The temperature is dropping, school is in session once again, and every is walking around in infinity scarfs with steaming lattes in hand. The Autumnal Equinox is upon us, and if you're living in the first world, this brings upon five specific problems.
1. PUMPKIN ERRRRTHANG.
We'll start with the most difficult obstacle to overcome during the Fall season. There's 20,000 pumpkin flavored everythings everywhere. Channel your inner bubba-gump and start listing:
Pumpkin latte. Pumpkin scone. Pumpkin pie. Pumpkin cheesecake. Pumpkin fudge. Pumpkin Spice Kahlua. Pumpkin shirt. Pumpkin car. Looks down and sees skin turning orange like a Pumpkin Beauregard.
But before you roll your eyes, don't try to deny that all of it is delicious and the real struggle here is finding the best pumpkin latte.

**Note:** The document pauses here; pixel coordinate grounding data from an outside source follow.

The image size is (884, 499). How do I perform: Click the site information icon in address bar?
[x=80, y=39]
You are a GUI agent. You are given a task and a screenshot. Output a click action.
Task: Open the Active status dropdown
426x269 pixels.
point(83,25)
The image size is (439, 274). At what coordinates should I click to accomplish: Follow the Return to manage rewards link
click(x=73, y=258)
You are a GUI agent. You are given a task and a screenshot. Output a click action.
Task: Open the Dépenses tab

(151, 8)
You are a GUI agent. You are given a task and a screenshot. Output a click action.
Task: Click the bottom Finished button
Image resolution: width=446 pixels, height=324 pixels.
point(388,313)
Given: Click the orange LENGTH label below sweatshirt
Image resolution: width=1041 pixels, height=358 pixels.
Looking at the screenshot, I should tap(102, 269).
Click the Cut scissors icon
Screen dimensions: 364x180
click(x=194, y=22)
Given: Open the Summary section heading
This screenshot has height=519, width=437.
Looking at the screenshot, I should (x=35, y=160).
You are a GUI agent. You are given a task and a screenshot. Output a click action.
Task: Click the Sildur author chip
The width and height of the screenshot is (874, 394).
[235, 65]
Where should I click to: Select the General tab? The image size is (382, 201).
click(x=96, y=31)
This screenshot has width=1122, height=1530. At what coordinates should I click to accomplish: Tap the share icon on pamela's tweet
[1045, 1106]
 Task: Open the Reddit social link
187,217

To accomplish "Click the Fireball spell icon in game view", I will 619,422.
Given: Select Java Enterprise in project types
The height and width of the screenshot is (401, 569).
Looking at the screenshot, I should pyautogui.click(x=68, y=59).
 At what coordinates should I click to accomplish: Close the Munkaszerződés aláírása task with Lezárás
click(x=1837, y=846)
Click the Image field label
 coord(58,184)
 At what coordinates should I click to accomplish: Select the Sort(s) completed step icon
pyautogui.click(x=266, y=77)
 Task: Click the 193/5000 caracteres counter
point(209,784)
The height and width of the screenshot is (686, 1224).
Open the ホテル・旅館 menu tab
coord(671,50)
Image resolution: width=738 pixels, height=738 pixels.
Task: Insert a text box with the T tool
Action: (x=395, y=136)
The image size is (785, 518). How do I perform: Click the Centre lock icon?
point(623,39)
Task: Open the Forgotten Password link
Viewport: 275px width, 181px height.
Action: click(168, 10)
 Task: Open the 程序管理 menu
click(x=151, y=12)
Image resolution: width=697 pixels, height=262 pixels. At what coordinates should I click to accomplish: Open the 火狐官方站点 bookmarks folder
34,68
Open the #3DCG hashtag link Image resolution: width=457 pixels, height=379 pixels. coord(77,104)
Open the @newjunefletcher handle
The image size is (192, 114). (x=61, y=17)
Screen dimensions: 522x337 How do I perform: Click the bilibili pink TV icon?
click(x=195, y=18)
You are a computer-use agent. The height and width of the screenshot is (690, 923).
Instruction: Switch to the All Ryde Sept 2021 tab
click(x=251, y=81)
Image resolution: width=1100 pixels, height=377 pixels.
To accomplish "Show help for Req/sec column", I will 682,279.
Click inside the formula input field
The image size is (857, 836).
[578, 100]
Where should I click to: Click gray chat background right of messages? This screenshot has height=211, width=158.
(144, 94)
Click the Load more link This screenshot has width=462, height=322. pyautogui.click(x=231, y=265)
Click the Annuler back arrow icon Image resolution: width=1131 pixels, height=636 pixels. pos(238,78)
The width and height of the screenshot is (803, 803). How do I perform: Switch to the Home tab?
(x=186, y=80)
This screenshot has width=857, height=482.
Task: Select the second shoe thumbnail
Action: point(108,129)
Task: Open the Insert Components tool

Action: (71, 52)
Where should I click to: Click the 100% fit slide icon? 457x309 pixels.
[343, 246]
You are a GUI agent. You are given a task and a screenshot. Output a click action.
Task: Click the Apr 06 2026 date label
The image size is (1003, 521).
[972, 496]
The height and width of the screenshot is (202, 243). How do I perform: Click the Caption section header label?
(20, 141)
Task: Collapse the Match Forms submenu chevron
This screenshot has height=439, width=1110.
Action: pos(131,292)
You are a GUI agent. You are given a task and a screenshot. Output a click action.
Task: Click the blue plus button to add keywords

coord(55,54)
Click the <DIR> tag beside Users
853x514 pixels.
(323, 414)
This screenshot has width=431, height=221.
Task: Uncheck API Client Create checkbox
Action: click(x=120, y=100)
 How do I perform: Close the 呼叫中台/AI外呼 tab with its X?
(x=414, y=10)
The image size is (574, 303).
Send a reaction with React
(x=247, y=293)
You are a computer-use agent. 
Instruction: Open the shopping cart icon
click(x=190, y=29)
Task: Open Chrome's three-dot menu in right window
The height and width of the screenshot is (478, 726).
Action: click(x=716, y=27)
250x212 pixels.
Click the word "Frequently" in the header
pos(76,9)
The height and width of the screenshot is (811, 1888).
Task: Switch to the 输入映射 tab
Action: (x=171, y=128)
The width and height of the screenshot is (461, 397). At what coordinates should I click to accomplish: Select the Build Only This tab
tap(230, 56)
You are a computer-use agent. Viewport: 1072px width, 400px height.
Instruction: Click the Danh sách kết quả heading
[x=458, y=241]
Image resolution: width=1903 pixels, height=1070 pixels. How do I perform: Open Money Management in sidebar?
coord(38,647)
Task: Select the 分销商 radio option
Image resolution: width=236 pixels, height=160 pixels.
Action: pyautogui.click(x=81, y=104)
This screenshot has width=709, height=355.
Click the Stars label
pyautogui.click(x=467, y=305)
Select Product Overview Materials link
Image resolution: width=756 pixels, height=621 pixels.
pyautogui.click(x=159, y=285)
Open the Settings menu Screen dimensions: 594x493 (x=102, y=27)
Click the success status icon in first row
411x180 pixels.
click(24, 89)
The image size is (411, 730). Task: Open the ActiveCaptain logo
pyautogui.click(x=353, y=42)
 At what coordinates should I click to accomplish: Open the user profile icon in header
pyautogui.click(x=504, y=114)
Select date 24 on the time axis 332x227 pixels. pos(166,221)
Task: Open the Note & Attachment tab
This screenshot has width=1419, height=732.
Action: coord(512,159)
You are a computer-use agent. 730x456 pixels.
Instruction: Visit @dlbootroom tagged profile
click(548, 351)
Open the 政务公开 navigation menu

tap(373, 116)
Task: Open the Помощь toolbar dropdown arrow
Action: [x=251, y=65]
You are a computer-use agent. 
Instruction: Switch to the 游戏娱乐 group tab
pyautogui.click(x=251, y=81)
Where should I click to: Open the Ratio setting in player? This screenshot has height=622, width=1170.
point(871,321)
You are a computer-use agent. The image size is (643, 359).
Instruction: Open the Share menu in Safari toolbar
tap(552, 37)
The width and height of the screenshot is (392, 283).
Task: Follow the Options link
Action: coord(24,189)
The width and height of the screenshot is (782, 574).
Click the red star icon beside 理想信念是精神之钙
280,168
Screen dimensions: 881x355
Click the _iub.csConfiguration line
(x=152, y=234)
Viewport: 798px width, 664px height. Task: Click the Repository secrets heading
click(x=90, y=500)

*hint* - It's not at Starbucks.
2. Sweater Weather. Not like the Neighbourhood's song.
The first leaf falls and all of us are scrambling to get the slew of cardigans out of the closet, but the issue is that it's still 98 degrees outside. (Give me just one night of non-sweltering heat, Fall baby, because my sweater game is so strong.)
If you live in the South, specifically the Carolinas, you can guarantee about 18 weeks of Summer, 2 weeks of Autumn, and 18 weeks of Winter.
Spending a lovely Saturday downtown at the farmer's market?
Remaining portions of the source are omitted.